Past "Notes from the Vineyard"


Handmade wines since 1983.

 

Notes from the Vineyard

FALL 2002

Perhaps because I'm about to embark upon my twentieth harvest here at The Ojai Vineyard, I have been spending some time reflecting on my work. Coincidentally, I've recently been asked by a couple of people whether I still like what I do--and, I have to say, yes. When I first started in the wine business, I had a hard time imagining doing anything in particular for five years, let alone twenty. But there is something alluring in a craft that presents innumerable variables together with a rather long timeline during which many changes occur. The work is endlessly confounding and fascinating. I still have so much more to learn about wine.

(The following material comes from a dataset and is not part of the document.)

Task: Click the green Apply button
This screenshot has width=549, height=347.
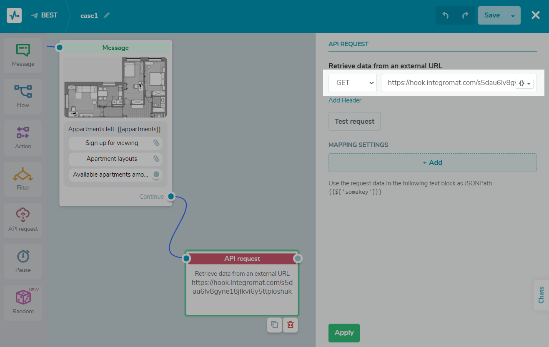Action: [344, 333]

In this quest there are a few ojectives I have pursued to help focus my energies. First, I have consciously approached my work as a craft and not as a business because, as soon as you get worked up about the cost of a cork or a cluster of grapes, quality seems to take a back seat to expediency and monetary concerns. While it is nerve-wracking to invest heavily in something without really knowing what the return will be, I have had success taking a no-compromise approach to wine quality. Most people are sick of the McDonaldization of every product and have been receptive to our attempts to make the genuine article: hand-made wine.

My intent has always been to make the best, but over the years I have either become more fanatical, or have learned enough to realize that the devil is in the details and that one must focus on these with utmost attention. In the vineyards we went from gently nudging the growers to insisting that they make radical reductions of yields and adhere to vineyard practices that might seem crazy to some-but the aim has been to do everything and anything that might improve quality. And in the winery, we went from the fringes of conventionality to the absolute extreme as far as the making and handling of the wines is concerned. I regularly freak out my more conventional winemaker friends when I tell them how little sulfur dioxide I add to my wines and how little and how late I rack (decant) them.

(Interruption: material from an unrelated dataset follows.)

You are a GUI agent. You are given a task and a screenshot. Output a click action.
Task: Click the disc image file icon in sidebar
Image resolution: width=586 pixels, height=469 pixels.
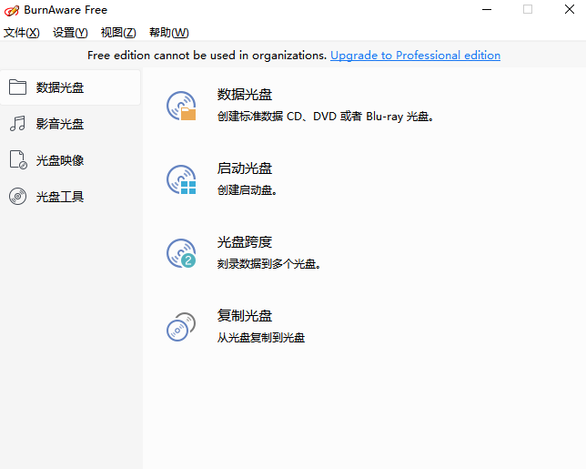coord(17,160)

Another aspect that has kept this work fun for me has been to keep this winery small. As a born empire-builder, I have had to fight my natural instincts to expand, but in order to continue to focus on making better and better wine, I can't be bothered with the logistics required to make and sell more and more. And making better and not more is the essence of what I am trying to do here. When I was at a wine tasting recently someone asked me if I was planning on expanding the winery. I told him I was planning just the opposite. That got me a round of laughter, because that is not what entrepreneurs do. But we do make plenty of wine now, and as I age I plan not to retire, but to make less and less-until I get to the point of doing just a few barrels a year. If I don't keep this thing rewarding and interesting, what is the point?